Exegraphic data digs beyond superficial indicators to evaluate broad organizational behaviors and patterns. You might have two companies that appear identical on the outside: same industry, comparable products, equivalent workforce. Yet they might operate entirely differently on the inside—and those inner workings effectively make them completely different customers.

Evaluating your existing best customers in these ways helps you understand what really makes them tick, and thus, what you really want to look for in a top prospect.

 

Step 2: Build a dynamic ICP

Exegraphics are precise data points. Any one of them, taken in isolation, may not mean much. But a collection of hundreds of exegraphics accomplishes what a traditional ICP hopes to: it builds a complete and thorough picture of how your actual best customers behave, and what they are most likely to need.
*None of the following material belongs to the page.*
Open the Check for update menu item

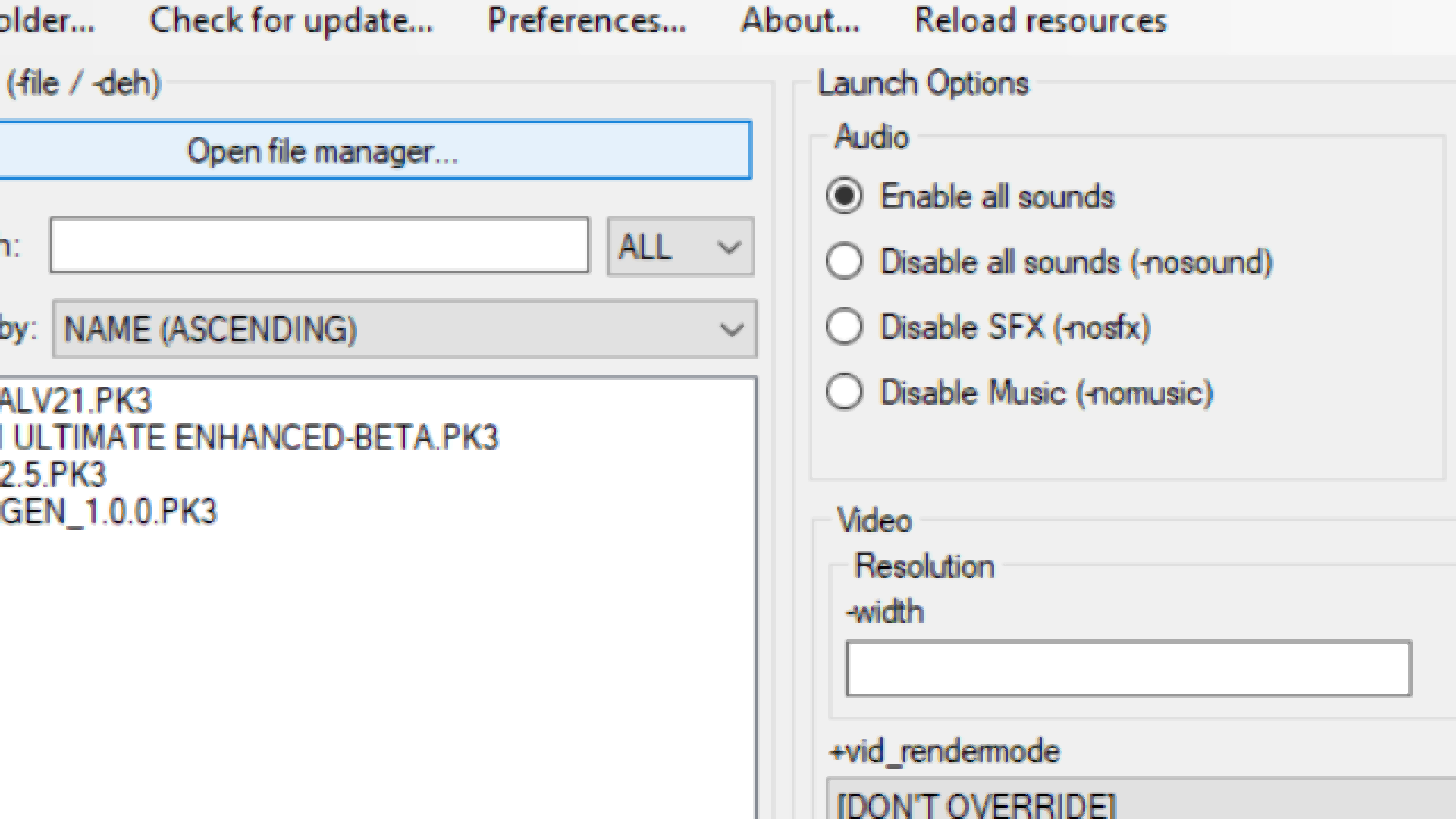click(x=291, y=20)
Even better? Exegraphics, by their very nature, enable revenue teams to create dynamic ICPs that continuously improve. (At Rev, we call these aiCPs—AI-driven ideal customer profiles.) These are ICPs that embody the current and ever-changing behaviors, strategies, attitudes and events (such as personnel and product changes) of your ideal customers.

Plus, each time you sign a new customer, or an existing customer expands its account, that customer’s exegraphic data feeds back into the model to better define what ideal means for you.
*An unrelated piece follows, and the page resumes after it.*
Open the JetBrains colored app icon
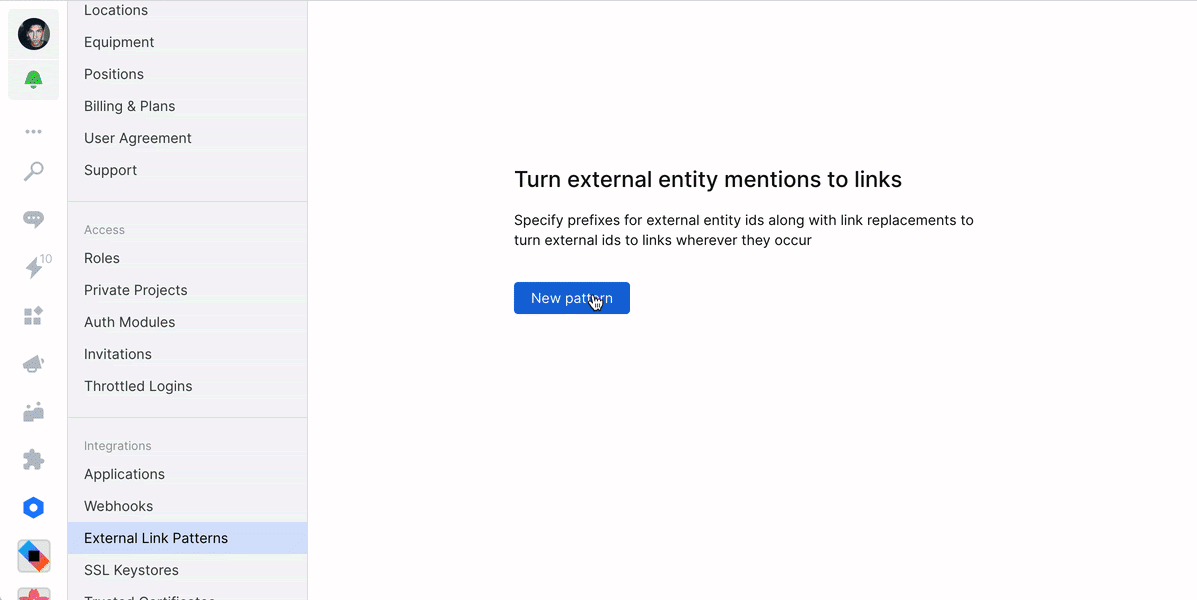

No more of the old-school, stuck-on-firmographics ICP on a PowerPoint slide that you update every few years. Equipped with a dynamic ICP, revenue teams know (essentially in real time) how their best customers behave—and what to look for in new prospects.

 

Step 3: See which accounts in your pipeline have the characteristics you care about most

Now that you know what your ideal customer really looks like, and have a living model in place that evolves over time, you’re ready to see how many of the accounts in your pipeline fit your ICP. In our experience working with some of the world’s top brands, it’s much less than you think.

When you evaluate the exegraphic markers of the accounts in your pipeline and compare them to your now-full-picture ICP, you’ll have an aha-moment. You’ll see why certain accounts got stuck in your pipeline with little to no progress. You’ll also see accounts that show more promise, that have leading characteristics of an account that will make its way to closed-won. Those are the accounts you’ll know to prioritize.

When you can see how closely accounts in your pipeline match your ICP, you’re able to take a data-driven approach to seal the deal. Accounts that are a clear match to your ICP could be routed to sales, while accounts with a lower match rate could be placed in a nurture track. The accounts that don’t have matching traits? Toss those. You don’t have time or budget to spend on them.

 

Step 4: Find new accounts that match your ICP

Now that you have fewer accounts in your pipeline, what do you do? And how do you fill it moving forward?

Volume still matters, yes. But it really needs to be more of the right stuff. More quality targets. You probably get where we’re going with this, and you’re likely saying to yourself, “Got it… but how do I find accounts that have the deep traits I care about most? If I knew how to spot them, they’d already be in my queue.”

Great point. You could try to do it manually: hire a dedicated team to determine the exegraphics behind your best customers, build a more robust ICP and evaluate the exegraphic data behind all the accounts in your pipeline. By the time they’re done running the analyses, though, the data has probably changed. Luckily, AI can tackle this workload almost immediately. It’s great for pattern matching across large data sets and language models—including all sorts of digital “breadcrumbs.”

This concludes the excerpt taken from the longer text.